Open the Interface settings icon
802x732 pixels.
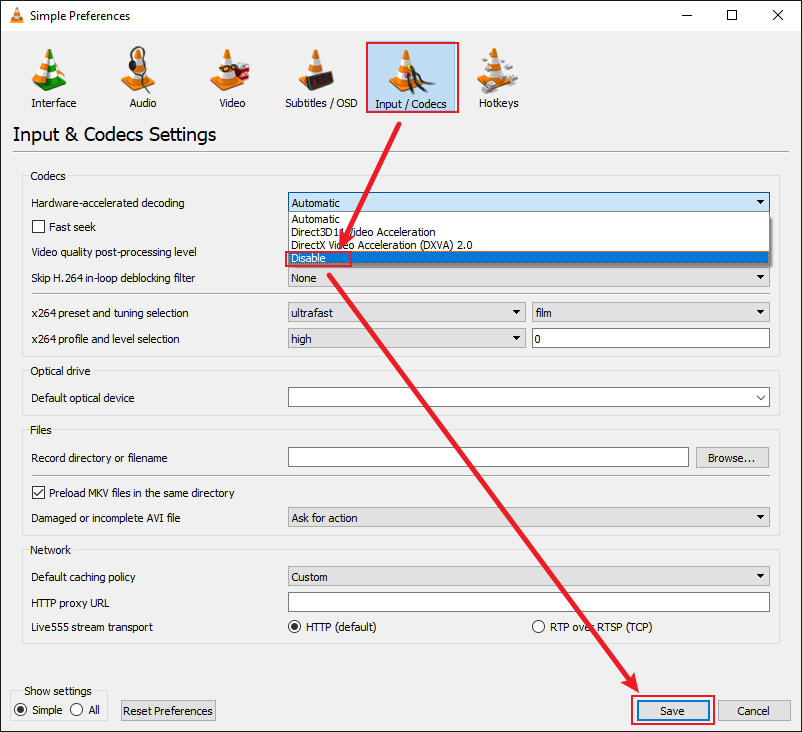coord(52,75)
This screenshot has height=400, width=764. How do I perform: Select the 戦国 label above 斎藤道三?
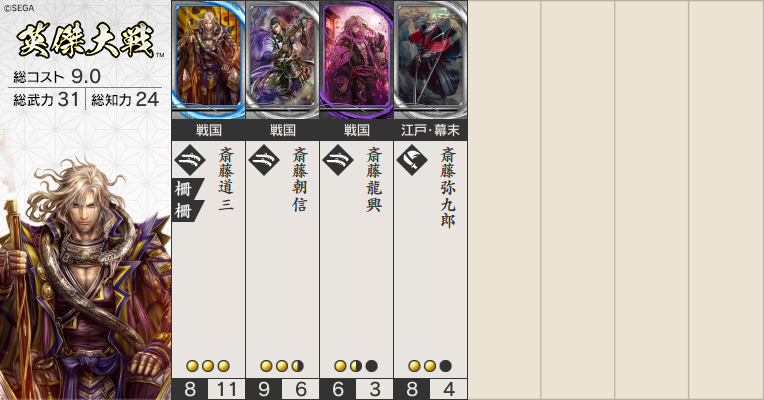coord(209,130)
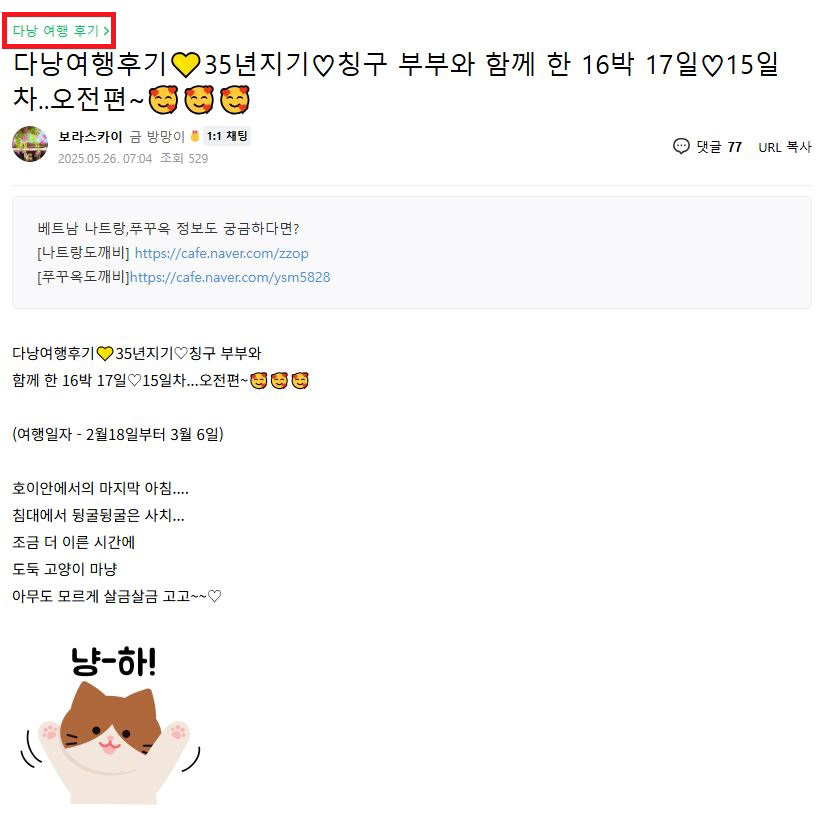Open author 보라스카이's profile picture
Screen dimensions: 830x813
point(30,144)
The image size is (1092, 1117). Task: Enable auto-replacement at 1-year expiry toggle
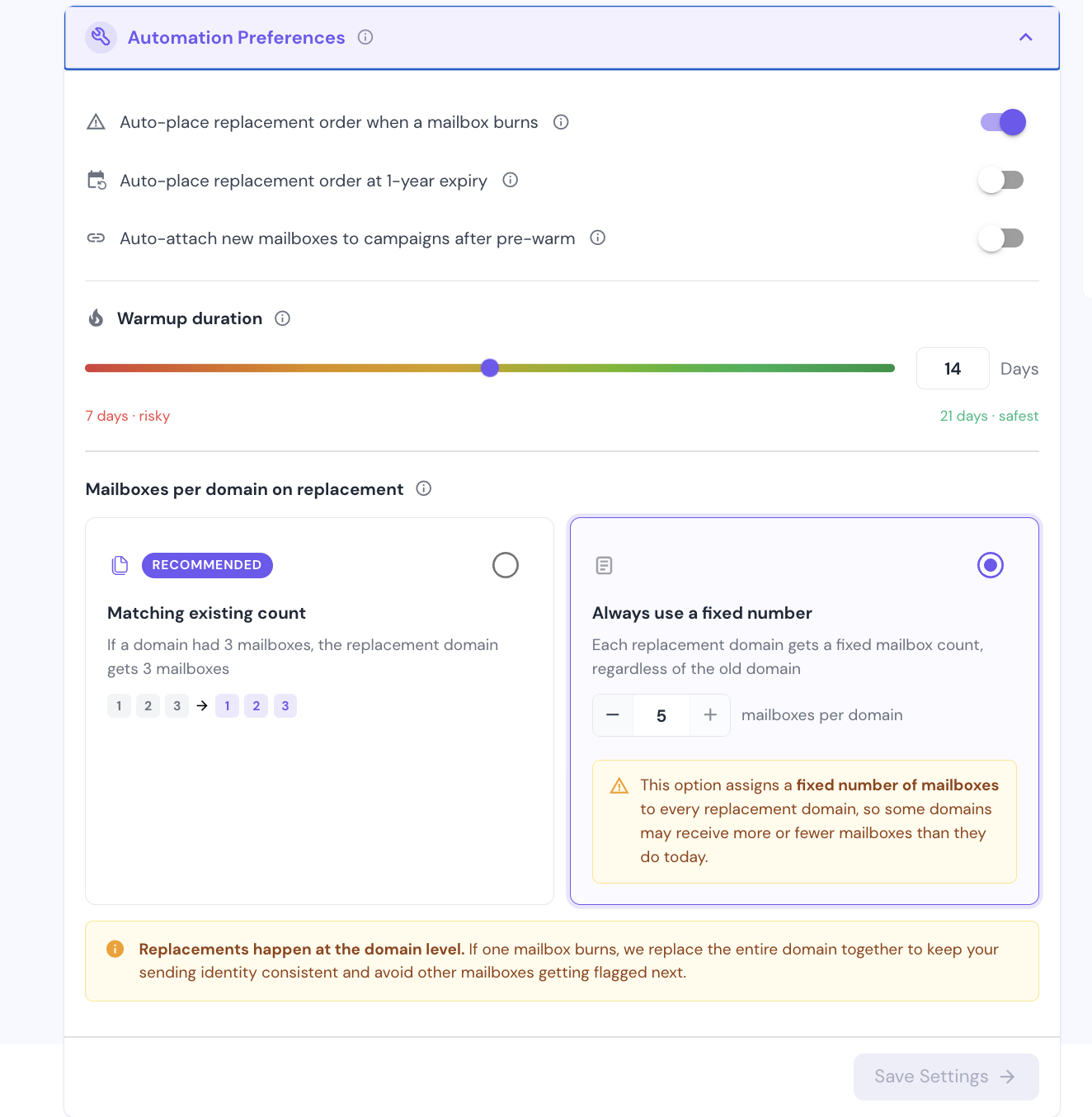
======
**Description of the task:**
Extract the text of all the records above verbatim, excluding pictures.

**Completed exercise:**
Open the Interface settings icon
802x732 pixels.
coord(52,75)
This screenshot has height=400, width=764. How do I perform: Select the 戦国 label above 斎藤道三?
coord(209,130)
Open author 보라스카이's profile picture
Screen dimensions: 830x813
point(30,144)
The image size is (1092, 1117). Task: Enable auto-replacement at 1-year expiry toggle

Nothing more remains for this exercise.